Thanks for everything, apart from the ants.
I didn't like that.
See you again.
It delivered.
The rainforest delivered.
So many things that you dream about as a kid don't.
Most things that you dream about as a kid don't.
But the rainforest did.
It's taken me weeks to sift through all my photographs but, finally, I'm in my barn nervously getting my exhibition into shape.
I took well, getting on for 10,000 photographs and I've tried to go with ones that will connect with the children coming to see them.
When I look down on this display, I'm genuinely, really pleased, chuffed beyond belief.
That is a collection of photographs, which is what I wanted to achieve.
It's funny, I remember every single one, and every single moment when I took it, and my state of mind and what was happening.
So that makes them incredibly personal.
The pink river dolphin, under the water with the trees, I wanted that shot because that is a dolphin that lives in a forest, which, to me, that is just amazing.
And the sleeping sloth.
He's just going about his business, there's nothing else he can do, he's having a kip in a tree.
The monkey here, just looking at the forest - it all looks really big next to a small one-year-old monkey.
This caterpillar here, he looks very theatrical, and there is something theatrical about the place.
Yeah, I think we've got a decent sense of what it was like - wet, uncomfortable, hot, full of insects, but amazing, incredible fun.
I can't stop looking at it, cos I'm really proud, I'm really pleased, I'm absolutely Genuinely, it's one of the best things I've ever done.
But is that enough to impress children from my two daughters' schools and from my old school in Solihull, the one I was at when I first got my encyclopaedia.
I'm really hoping they won't end up wondering why they bothered travelling all this way.
At first, it's frighteningly quiet.
And then I start being able to pick comments out of the whispers.
That one.
It looks really amazing.
To hear that hubbub of children's voices, looking at pictures and talking about animals, that was the ambition for the whole film, cos that's what I did - I looked at pictures of animals and talked about them, and thought about them - and they are.
If they notice that monkey's out of focus, I'll throw myself off the balcony.
It's so hard just to get one photo.
Oh, yeah.
He's got him right looking at And it looks like he's probably zoomed in, as well, to him.
It's cool.
He got the right angle for the shot.
That's the coolest photo.
Yeah.
That's the best one.
If you look at it, it kind of looks like a bird.
Yeah.
That is so scary.
That was an incredible experience, it was amazing.

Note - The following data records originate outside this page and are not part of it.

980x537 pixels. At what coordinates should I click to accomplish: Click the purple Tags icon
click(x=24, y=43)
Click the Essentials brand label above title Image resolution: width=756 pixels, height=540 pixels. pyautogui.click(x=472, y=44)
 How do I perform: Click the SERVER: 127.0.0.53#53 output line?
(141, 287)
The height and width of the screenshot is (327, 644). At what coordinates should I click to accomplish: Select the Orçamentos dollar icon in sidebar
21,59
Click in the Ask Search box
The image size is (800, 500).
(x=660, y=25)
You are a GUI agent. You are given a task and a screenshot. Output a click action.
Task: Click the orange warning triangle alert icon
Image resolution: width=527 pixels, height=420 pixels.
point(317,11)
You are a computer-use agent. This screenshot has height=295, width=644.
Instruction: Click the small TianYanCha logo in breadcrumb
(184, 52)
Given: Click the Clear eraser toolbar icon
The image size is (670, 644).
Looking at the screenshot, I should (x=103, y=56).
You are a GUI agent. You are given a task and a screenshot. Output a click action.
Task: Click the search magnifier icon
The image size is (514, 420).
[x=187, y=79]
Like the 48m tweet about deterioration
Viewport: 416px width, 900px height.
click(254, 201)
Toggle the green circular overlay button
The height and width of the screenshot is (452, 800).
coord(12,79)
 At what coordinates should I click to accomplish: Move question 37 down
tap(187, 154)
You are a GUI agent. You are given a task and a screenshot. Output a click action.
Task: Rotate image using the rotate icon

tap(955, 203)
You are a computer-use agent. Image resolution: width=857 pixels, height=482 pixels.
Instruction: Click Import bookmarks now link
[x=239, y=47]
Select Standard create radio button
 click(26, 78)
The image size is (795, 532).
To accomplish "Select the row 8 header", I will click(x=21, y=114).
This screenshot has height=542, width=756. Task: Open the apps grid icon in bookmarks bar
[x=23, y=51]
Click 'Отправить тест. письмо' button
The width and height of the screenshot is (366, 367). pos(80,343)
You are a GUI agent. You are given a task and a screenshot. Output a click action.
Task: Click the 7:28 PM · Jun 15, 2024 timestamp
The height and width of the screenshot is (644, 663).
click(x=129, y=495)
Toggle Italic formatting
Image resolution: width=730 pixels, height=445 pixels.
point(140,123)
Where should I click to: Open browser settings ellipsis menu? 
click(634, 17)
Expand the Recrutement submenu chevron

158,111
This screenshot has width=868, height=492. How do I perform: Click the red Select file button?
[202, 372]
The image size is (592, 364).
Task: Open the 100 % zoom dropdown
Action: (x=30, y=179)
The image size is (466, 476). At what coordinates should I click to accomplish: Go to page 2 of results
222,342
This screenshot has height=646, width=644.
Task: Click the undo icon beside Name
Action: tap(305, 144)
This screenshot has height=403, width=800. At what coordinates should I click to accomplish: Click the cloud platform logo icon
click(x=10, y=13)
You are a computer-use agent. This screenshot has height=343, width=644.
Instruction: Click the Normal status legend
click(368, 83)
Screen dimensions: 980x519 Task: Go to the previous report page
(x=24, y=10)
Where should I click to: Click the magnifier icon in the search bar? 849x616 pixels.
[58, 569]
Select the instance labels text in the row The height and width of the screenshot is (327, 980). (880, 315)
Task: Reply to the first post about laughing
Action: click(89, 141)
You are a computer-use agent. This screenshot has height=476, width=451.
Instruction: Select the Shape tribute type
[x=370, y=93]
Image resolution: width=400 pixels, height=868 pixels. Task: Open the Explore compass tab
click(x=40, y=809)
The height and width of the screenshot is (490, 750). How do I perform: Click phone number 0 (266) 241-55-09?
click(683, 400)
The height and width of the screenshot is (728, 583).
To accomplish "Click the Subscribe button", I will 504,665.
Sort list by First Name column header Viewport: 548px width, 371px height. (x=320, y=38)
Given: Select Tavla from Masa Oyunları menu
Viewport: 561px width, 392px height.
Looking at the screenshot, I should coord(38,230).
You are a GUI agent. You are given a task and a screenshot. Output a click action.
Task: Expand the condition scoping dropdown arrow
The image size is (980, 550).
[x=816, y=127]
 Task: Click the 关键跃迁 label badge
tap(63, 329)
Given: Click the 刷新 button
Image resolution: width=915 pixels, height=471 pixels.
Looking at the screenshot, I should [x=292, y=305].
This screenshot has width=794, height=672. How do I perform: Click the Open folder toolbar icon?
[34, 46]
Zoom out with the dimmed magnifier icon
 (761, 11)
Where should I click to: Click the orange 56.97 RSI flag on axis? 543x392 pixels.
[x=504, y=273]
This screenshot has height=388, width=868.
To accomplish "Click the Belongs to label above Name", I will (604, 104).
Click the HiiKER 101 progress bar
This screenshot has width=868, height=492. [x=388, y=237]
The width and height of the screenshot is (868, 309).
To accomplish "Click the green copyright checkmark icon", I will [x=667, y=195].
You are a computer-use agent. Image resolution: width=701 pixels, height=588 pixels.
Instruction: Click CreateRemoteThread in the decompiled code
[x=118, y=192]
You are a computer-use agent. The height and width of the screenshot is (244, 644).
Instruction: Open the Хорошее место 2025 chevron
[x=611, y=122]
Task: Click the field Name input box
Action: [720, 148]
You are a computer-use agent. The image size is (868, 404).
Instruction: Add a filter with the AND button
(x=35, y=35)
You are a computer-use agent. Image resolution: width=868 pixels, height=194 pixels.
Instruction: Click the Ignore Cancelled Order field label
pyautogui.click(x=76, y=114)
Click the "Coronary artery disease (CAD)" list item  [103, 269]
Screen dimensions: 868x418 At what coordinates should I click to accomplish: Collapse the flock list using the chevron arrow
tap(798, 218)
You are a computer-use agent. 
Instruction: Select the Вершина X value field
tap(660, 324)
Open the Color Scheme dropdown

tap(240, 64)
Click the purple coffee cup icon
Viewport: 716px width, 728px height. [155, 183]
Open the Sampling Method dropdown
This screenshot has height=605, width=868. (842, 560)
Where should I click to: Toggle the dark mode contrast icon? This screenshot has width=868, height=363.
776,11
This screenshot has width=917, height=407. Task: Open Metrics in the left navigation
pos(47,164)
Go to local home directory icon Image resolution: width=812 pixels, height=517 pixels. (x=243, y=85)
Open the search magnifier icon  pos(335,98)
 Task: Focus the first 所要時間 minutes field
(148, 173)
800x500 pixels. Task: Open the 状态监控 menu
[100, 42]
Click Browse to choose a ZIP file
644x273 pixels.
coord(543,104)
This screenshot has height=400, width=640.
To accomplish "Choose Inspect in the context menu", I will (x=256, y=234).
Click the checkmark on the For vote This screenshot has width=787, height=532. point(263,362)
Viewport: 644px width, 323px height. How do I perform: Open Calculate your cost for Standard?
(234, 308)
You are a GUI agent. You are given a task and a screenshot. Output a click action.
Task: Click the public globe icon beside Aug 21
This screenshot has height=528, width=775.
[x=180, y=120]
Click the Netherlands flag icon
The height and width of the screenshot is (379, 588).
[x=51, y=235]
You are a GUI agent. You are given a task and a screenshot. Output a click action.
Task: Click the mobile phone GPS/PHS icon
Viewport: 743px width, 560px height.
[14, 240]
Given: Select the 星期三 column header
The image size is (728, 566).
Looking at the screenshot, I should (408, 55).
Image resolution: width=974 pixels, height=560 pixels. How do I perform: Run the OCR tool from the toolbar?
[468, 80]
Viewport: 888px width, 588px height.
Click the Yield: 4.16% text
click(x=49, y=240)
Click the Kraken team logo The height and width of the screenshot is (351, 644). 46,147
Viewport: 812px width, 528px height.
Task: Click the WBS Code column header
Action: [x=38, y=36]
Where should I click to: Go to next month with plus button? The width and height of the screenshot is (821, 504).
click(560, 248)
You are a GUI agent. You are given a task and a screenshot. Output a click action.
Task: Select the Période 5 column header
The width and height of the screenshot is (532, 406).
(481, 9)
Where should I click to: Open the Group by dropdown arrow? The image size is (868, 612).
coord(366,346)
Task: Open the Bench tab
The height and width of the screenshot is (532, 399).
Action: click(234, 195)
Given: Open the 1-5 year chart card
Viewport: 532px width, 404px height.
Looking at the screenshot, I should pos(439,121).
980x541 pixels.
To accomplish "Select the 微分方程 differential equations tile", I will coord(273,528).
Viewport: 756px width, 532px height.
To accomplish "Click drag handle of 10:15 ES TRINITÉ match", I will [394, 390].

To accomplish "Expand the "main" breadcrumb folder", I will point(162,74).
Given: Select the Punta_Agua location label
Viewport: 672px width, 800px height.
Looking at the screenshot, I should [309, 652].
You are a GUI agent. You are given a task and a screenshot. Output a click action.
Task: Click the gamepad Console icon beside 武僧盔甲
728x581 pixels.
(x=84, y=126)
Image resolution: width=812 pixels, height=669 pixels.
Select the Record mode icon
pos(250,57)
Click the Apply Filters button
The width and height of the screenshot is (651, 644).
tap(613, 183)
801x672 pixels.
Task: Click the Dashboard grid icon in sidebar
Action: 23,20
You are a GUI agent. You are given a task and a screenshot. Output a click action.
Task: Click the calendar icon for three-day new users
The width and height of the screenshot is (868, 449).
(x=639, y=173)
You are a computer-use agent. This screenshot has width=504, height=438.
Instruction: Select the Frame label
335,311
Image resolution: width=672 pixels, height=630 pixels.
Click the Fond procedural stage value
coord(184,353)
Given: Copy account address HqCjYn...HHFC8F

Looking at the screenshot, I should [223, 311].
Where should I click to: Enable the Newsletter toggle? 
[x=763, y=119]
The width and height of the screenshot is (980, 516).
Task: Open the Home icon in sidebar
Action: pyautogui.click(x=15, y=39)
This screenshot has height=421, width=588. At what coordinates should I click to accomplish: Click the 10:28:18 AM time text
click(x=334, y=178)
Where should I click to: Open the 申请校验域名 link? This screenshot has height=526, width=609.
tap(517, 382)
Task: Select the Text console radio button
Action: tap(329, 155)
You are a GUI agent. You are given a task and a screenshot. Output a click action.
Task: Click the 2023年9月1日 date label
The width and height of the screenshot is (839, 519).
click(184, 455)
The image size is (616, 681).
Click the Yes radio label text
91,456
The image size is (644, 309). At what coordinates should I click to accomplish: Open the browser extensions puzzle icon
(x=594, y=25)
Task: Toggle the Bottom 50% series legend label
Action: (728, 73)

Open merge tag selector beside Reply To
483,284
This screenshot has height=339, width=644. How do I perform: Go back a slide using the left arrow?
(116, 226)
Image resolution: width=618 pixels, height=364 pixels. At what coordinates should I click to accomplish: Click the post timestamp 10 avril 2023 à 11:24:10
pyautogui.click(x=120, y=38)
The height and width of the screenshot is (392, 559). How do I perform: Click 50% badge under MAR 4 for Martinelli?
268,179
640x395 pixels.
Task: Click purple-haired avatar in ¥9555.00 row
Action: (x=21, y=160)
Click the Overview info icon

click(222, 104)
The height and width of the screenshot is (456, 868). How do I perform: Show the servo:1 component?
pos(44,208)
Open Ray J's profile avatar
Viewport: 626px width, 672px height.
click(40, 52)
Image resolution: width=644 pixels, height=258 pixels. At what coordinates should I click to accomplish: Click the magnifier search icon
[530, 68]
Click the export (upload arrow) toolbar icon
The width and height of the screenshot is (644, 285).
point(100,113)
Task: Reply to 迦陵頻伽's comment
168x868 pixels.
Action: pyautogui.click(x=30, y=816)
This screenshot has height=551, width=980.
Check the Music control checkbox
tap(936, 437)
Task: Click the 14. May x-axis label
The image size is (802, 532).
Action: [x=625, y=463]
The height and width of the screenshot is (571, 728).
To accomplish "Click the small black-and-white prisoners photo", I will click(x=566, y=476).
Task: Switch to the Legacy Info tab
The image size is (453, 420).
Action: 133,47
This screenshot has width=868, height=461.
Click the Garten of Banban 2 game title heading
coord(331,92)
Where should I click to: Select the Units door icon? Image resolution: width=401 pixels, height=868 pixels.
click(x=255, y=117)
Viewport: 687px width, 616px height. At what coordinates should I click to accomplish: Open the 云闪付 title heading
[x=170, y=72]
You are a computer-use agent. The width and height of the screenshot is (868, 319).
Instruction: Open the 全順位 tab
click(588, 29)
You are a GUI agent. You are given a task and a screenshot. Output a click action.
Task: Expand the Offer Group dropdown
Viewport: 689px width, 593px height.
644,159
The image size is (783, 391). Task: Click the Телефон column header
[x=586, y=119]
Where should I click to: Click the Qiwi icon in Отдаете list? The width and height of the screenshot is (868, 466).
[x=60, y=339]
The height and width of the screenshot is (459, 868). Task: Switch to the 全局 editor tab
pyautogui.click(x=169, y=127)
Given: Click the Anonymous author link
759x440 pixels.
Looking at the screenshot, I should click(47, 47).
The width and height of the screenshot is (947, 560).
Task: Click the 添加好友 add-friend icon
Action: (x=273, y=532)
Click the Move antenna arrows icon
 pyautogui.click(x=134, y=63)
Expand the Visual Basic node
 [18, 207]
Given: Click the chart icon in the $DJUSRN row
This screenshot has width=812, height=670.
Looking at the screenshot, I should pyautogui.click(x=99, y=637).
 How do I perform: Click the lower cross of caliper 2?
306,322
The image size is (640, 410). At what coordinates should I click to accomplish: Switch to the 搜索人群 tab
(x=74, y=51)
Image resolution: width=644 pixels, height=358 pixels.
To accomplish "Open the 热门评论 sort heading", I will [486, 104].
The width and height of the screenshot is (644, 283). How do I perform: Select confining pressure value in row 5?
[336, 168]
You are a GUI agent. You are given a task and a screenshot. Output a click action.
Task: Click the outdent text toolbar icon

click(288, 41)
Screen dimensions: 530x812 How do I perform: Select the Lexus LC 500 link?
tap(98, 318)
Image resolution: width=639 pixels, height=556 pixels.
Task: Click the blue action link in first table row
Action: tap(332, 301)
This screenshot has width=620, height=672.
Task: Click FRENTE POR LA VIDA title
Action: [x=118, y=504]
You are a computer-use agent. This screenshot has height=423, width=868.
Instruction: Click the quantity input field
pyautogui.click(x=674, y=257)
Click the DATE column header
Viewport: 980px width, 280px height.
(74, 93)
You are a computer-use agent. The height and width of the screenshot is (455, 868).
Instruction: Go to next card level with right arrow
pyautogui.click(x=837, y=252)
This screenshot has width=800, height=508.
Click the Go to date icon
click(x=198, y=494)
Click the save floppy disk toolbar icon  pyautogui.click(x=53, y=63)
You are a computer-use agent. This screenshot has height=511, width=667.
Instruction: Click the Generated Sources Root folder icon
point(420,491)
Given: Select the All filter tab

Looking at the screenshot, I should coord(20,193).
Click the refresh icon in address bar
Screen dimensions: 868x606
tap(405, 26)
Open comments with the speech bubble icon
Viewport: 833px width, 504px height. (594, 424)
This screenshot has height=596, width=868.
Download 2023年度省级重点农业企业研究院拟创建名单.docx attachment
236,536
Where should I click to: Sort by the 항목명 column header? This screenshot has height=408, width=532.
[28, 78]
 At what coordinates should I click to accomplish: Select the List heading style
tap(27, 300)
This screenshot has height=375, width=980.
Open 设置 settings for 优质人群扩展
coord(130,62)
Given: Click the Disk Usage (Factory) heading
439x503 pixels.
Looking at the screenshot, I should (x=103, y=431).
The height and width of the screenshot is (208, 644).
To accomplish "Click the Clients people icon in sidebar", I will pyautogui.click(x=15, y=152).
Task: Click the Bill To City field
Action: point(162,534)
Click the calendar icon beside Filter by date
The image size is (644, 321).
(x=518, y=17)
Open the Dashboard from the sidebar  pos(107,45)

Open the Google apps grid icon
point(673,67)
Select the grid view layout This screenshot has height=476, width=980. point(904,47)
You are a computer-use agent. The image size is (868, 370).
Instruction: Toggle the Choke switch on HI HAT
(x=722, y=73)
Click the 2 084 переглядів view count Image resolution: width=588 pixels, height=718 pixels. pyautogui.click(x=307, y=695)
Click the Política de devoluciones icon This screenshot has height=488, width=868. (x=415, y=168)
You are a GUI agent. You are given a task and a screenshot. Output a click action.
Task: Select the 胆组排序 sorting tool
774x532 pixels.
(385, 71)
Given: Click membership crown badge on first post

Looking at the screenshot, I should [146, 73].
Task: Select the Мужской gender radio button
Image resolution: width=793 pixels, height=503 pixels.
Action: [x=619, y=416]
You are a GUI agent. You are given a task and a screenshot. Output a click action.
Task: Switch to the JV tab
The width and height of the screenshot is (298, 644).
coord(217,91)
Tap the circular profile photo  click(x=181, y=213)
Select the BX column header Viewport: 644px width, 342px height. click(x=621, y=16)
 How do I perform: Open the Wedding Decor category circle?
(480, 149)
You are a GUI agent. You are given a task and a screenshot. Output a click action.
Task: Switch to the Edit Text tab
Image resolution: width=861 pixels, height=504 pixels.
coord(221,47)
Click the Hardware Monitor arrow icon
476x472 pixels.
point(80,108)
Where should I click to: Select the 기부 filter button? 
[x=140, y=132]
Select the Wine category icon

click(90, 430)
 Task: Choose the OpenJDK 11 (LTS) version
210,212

So, none of them were rude about the pictures, which is great.
They said they liked them.
But if they like a picture, they don't then go on about the picture.
They go on about what the picture makes them think about, which is great.
Because, after all, that was the purpose of this whole adventure - to make sure that my childhood vision of the rainforest isn't a world that disappears entirely.
So, a journey that's taken me 38 years to complete has finally reached its end, but I really hope that for at least one of those kids today, their rainforest adventure is just beginning.